■ Collection entries
^^^^^^^^^^^^^^^^
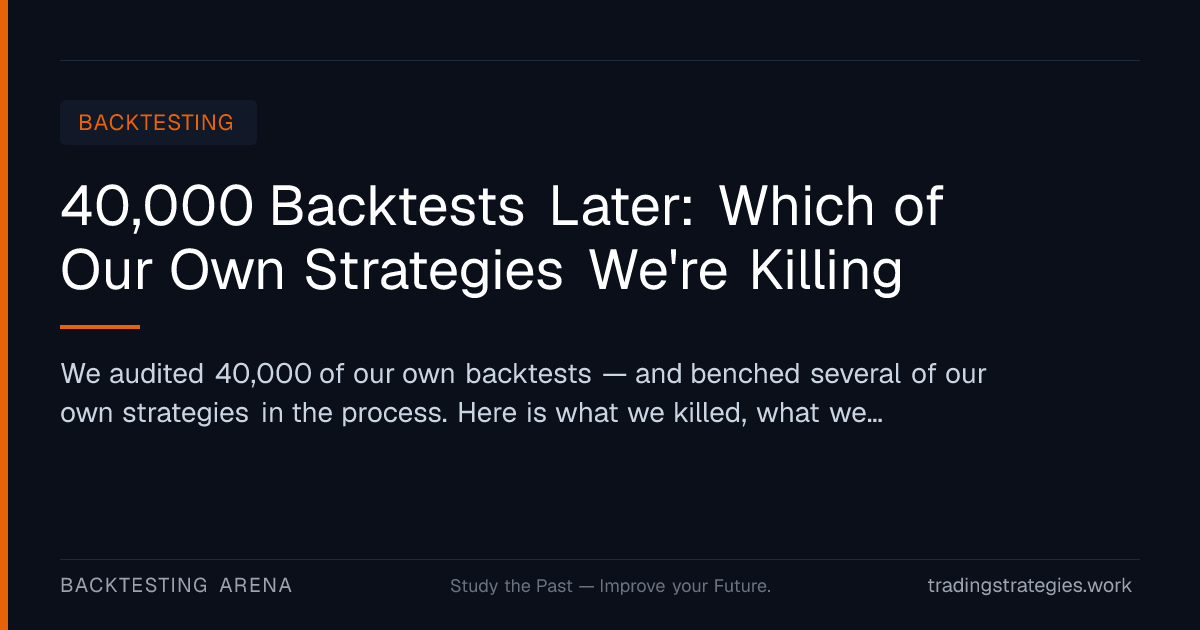Image resolution: width=1200 pixels, height=630 pixels.
Task: Open the headline line starting "40,000 Backtests Later"
Action: point(502,207)
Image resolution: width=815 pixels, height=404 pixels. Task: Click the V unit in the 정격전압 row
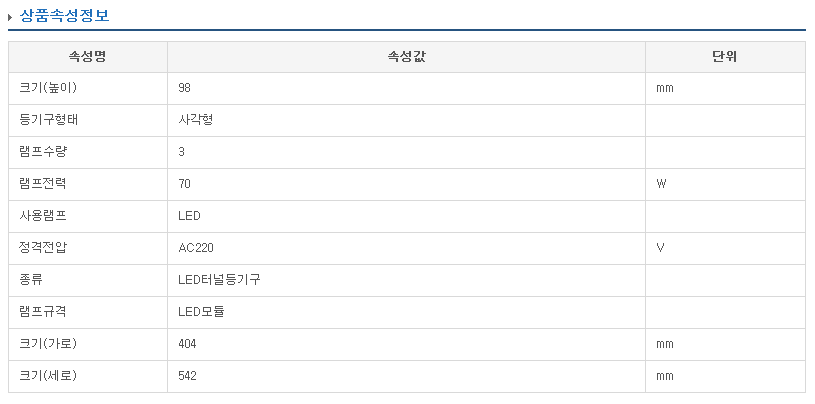(660, 248)
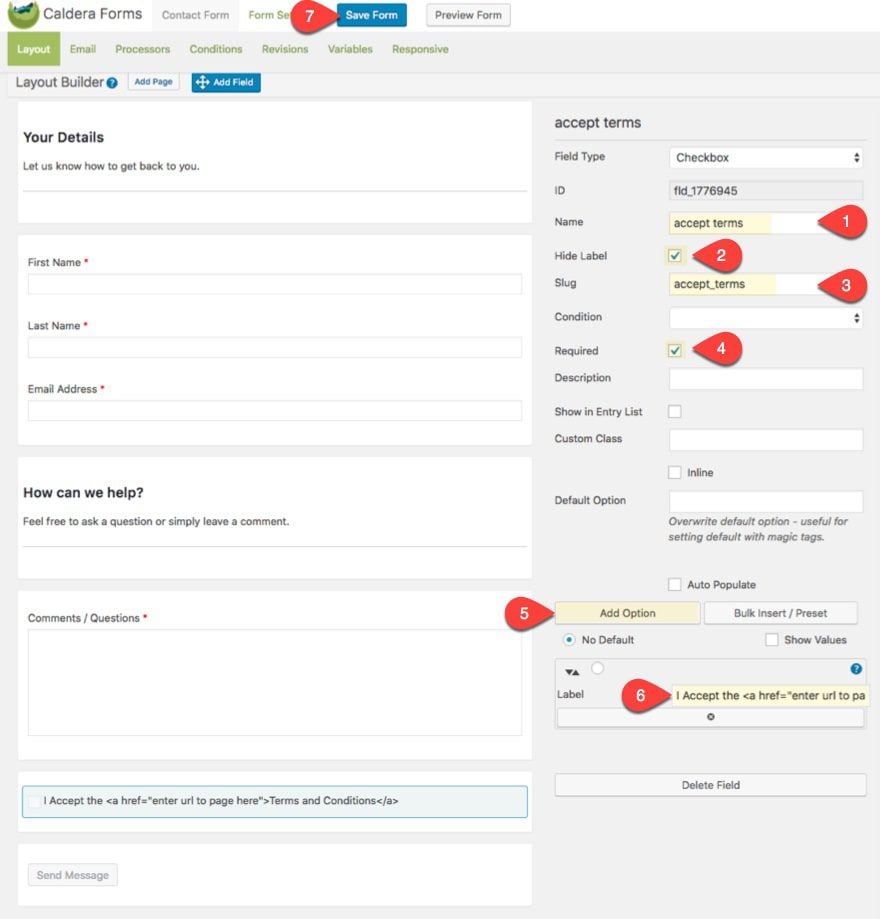
Task: Select the No Default radio button
Action: 569,639
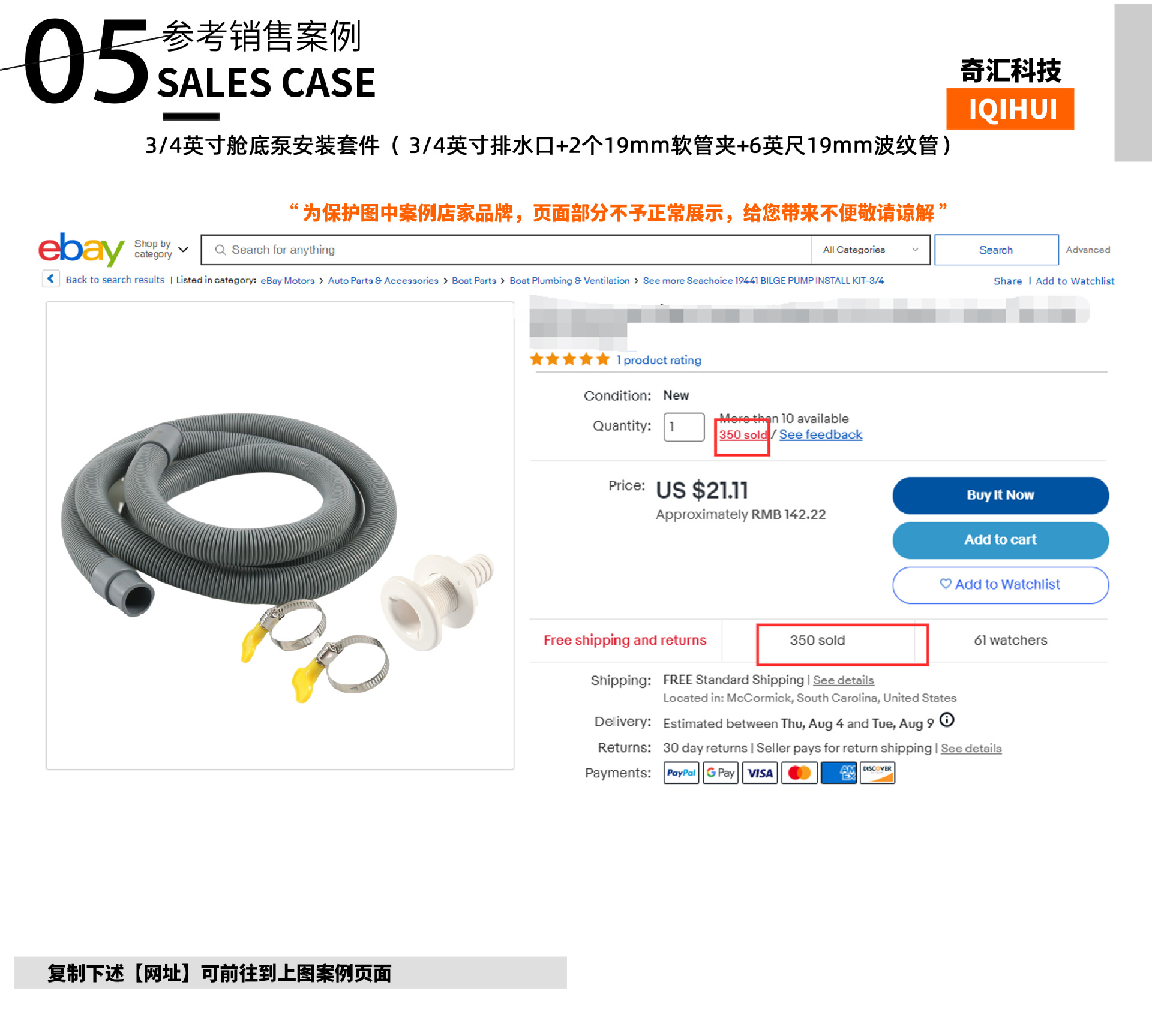Screen dimensions: 1152x1036
Task: Click the eBay logo
Action: [x=81, y=249]
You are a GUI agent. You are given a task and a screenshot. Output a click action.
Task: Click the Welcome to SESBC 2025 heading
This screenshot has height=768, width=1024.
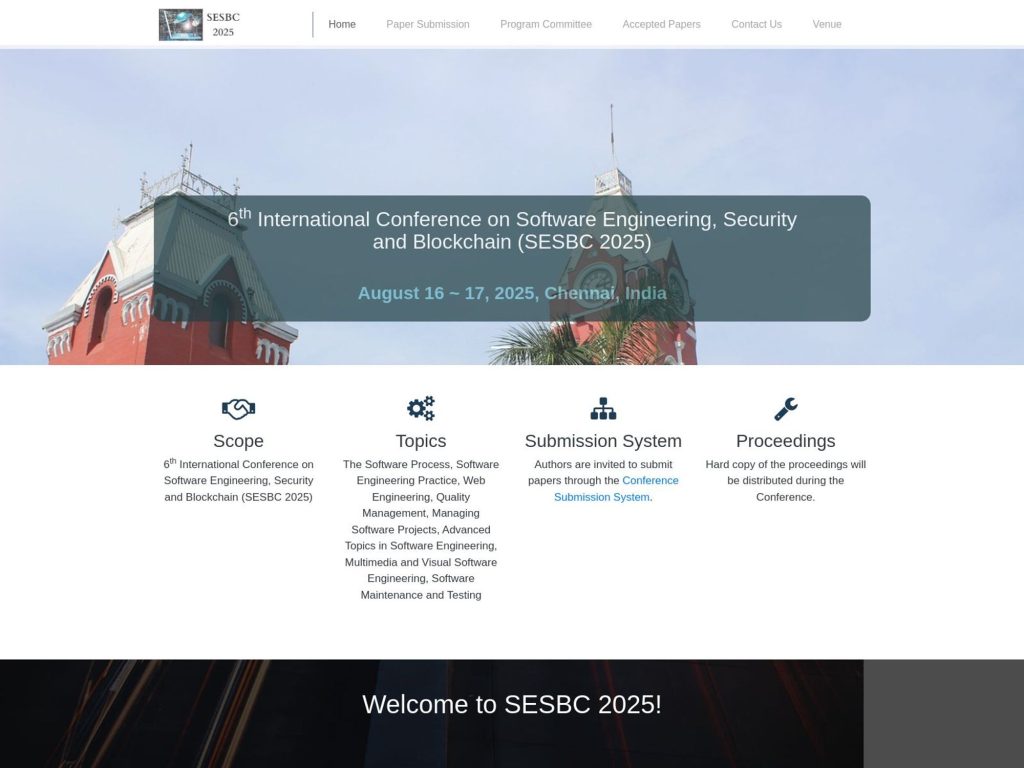[x=512, y=704]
^^^^^^^^^^^^^^^^
Exclude the pictures and write out exactly the lines from the one holding "Image resolution: width=815" through the end of the entries, inclusive, and only those.

■ Answer section
Image resolution: width=815 pixels, height=404 pixels. Task: Click the V unit in the 정격전압 row
(660, 248)
Task: Select the No Default radio button
Action: 569,639
Screen dimensions: 1152x1036
Task: Click the eBay logo
Action: [x=81, y=249]
You are a GUI agent. You are given a task and a screenshot. Output a click action.
Task: Click the Welcome to SESBC 2025 heading
This screenshot has height=768, width=1024.
[x=512, y=704]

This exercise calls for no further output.